▶ [Task item]
Return all entries precisely as they stand, without the images.

Information provided section start

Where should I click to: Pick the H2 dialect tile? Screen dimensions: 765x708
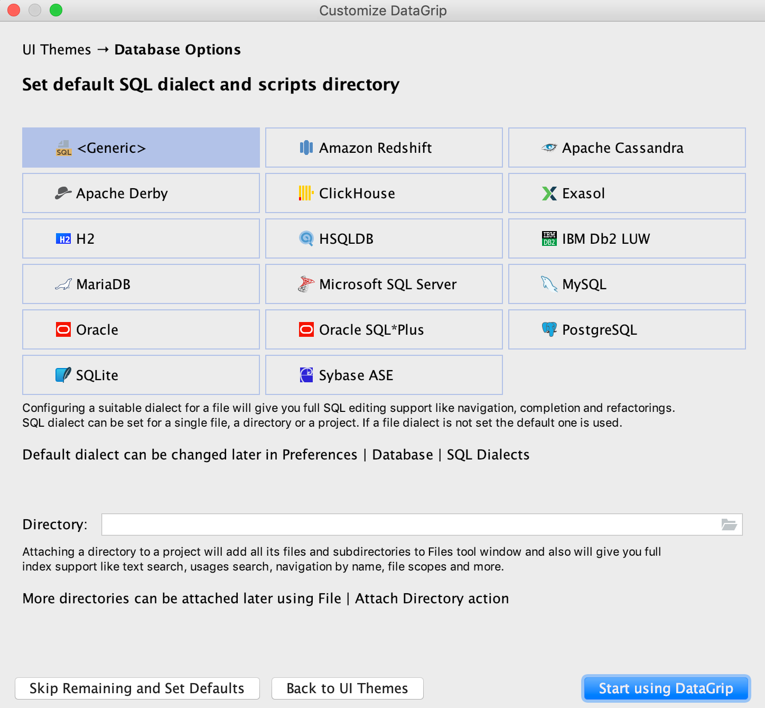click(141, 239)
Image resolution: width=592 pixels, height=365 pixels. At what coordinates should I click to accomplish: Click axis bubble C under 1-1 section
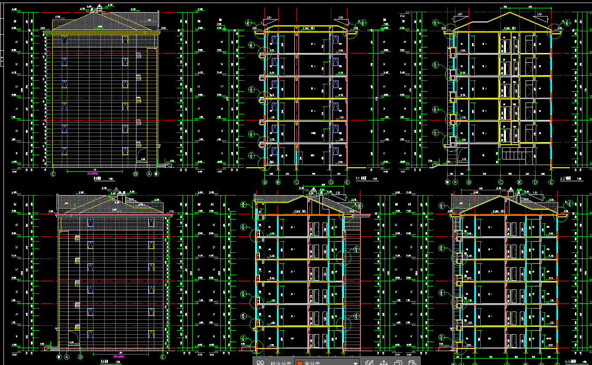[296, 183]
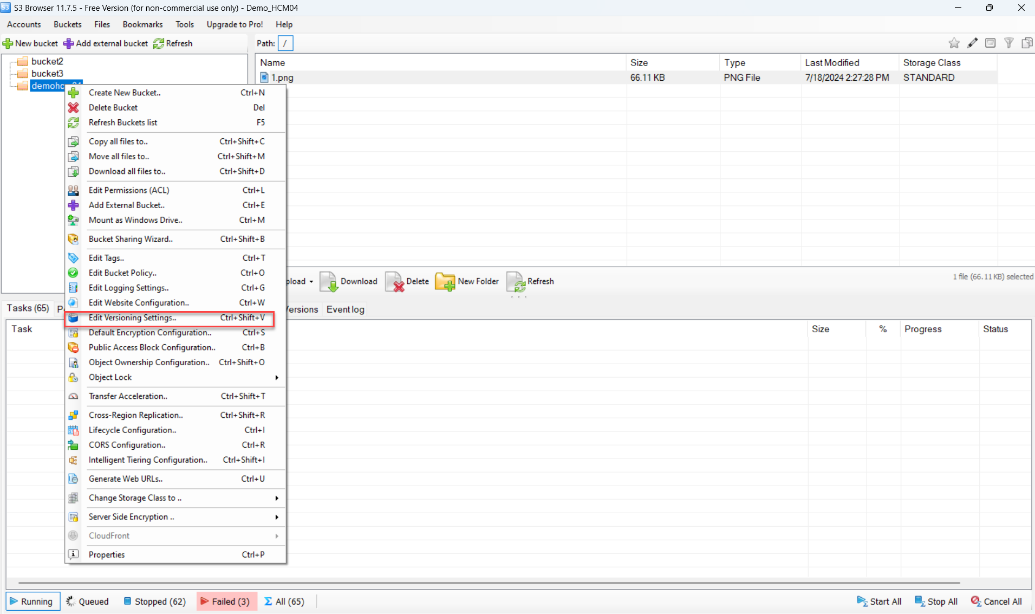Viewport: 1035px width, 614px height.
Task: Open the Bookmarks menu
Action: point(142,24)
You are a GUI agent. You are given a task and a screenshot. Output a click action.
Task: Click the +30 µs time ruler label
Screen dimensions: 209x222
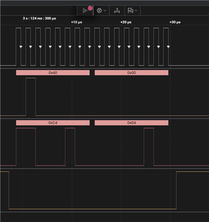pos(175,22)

Information provided section end

▶ [Exercise output]
Where should I click to: Pick the H2 dialect tile? Screen dimensions: 765x708
click(141, 239)
Image resolution: width=592 pixels, height=365 pixels. At what coordinates should I click to accomplish: Click axis bubble C under 1-1 section
[296, 183]
Viewport: 1035px width, 614px height.
Task: Open the Bookmarks menu
Action: point(142,24)
You are a GUI agent. You are given a task and a screenshot. Output a click action.
Task: Click the +30 µs time ruler label
Screen dimensions: 209x222
pos(175,22)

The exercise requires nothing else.